Mereka berdua sama-sama senyap seraya menundukkan kepala. Berfikir dan menganalisis apa yang sebenarnya terjadi sekarang ini.

"Hei.. aku berpikir bahwa mungkin ini-"

"Portal", potong kembarannya. Deku terkejut bahwa pemikiran mereka berdua sama. Kembarannya menatap Deku dalam. Dibawah matanya terdapat kantung mata dan wajahnya tampak suram. 'Akhirnya, aku menemukan perbedaan', pikir Deku.

"Apa kau percaya dengan dunia lain?", tanya kembarannya serius. Deku membulatkan matanya. "Maksudmu?", tanyanya balik.

"Dunia lain. Dunia pararel", jelasnya, singkat dan padat.

"Ee.. aku pernah mendengar itu di komik. Tapi.. bukankah itu fiksi?", Deku menggaruk kepalanya bingung.

"Aku juga tidak yakin kalau itu nyata", jawab kembarannya. "Tapi lihatlah kita. Mengapa semua ini bisa terjadi. Kau tahu, saat aku berbicara denganmu seperti ini, aku merasa aku telah berbicara dengan diriki sendiri melalui cermin", jelasnya.

"Aku juga berpikir seperti itu!", kata Deku antusias.

Kembarannya menatapnya sebentar dan membuat Deku kebingungan. "Ehm. Jadi bagaimana bisa caranya aku kembali ke duniaku?", tanyanya. Deku menatap ke atas, di mana tempat kemungkinan portal tadi muncul.

"Aku juga tidak tahu. Bukankah seharusnya bola tenis itu yang membuatmu ke sini?", tanya Deku balik.

"Aku tahu itu. Tetapi, bukankah itu artinya aku harus menunggu sampai portal itu kembali? Kita saja bahkan tidak tahu jika portal itu akan muncul lagi sewaktu-waktu. Kemungkinannya juga tidak diketahui, karena ini masalah yang cukup rumit", jawab kembarannya.

"Haah.. apa ini artinya aku terjebak di sini selamanya", keluh kembarannya seraya mengusap kepala.

Suasana tiba-tiba menjadi hening. Deku bingung harus mengatakan apa. Dia sebenarnya sangat ingin menolong orang ini, tetapi tidak tahu caranya bagaimana.

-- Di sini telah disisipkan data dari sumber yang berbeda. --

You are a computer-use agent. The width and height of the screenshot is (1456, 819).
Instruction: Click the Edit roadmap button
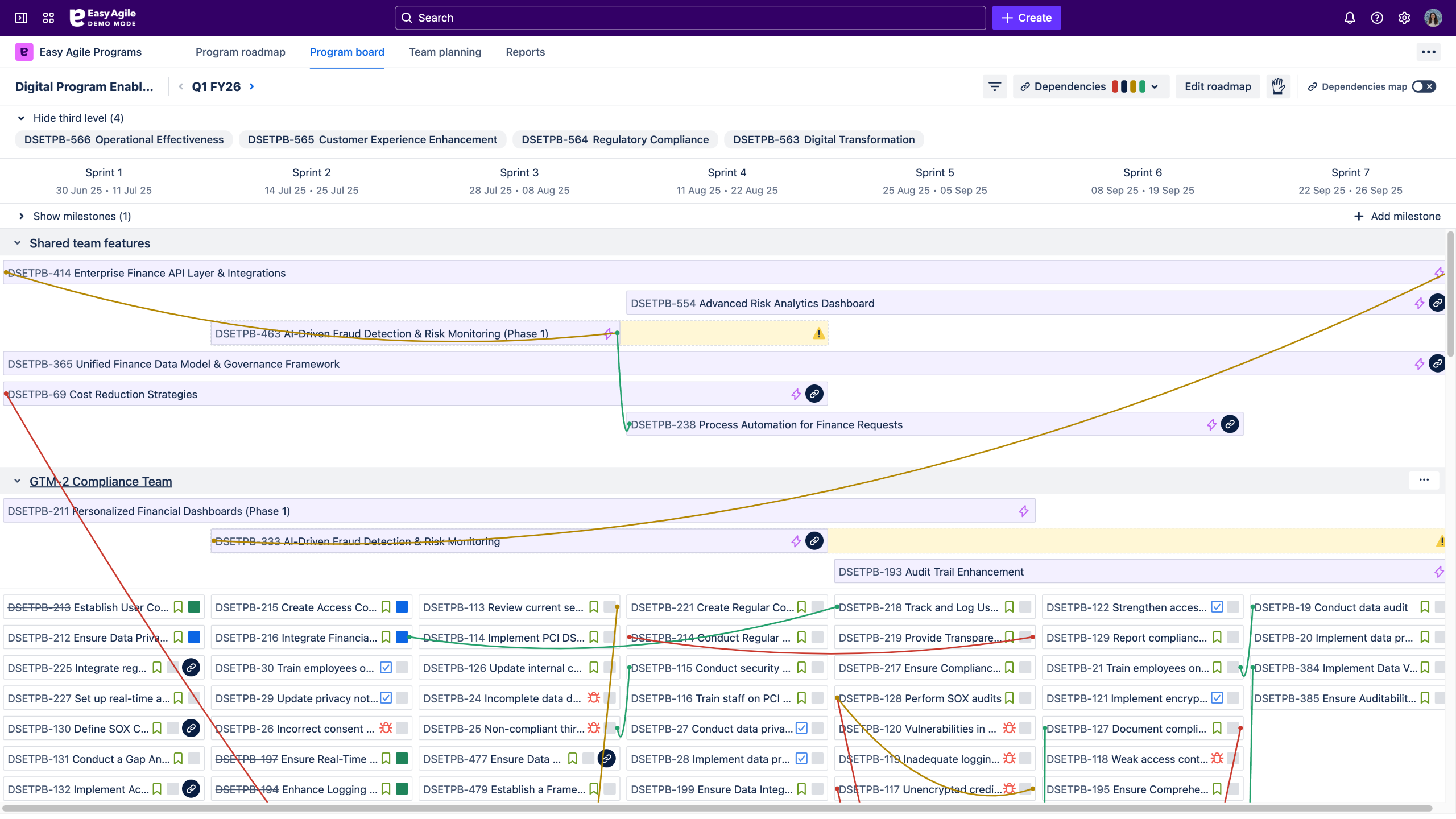1217,86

"Umm..", suara Deku membuat kepala kembarannya mendongak. "Aku pikir, lebih baik kau tunggu saja. Kau sendiri bilang bahwa kemungkinan portal itu muncul tidak diketahui. Bisa saja besok atau lusa portalnya muncul lagi. Kita tidak tahu. Jadi, untuk menunggu sampai waktu itu datang, lebih baik kau tinggal saja dulu disini untuk sementara", saran Deku sambil tersenyum canggung.

Kembarannya terdiam sesaat. Lalu ia mengangguk pelan menanggapi saran Deku. "Kau tahu, mungkin menjadi positif tidak ada salahnya. Memang satu-satunya cara adalah menunggu".

Deku pun tersenyum lebar karena sudah bisa membantu meringankan beban orang lain, setidaknya sedikit. Karena itulah yang diajarkan All Might kepadanya.

"Baiklah, pertama-tama mari ganti bajumu dulu. Tapi, apa kau mau mandi?", tanya Deku melihat tubuh kembarannya dari atas sampai bawah. 'Darah?', Deku melihat sedikit noda darah yang samar-samar terlihat karena kembarannya memakai baju kemeja putih dengan rompi hitam.

"Boleh", jawabnya datar.

"Tapi, apa kau yakin? Ini sudah malam, lho. Udaranya akan terasa lebih sejuk. Nanti kau kena flu", Deku memasang wajah khawatir.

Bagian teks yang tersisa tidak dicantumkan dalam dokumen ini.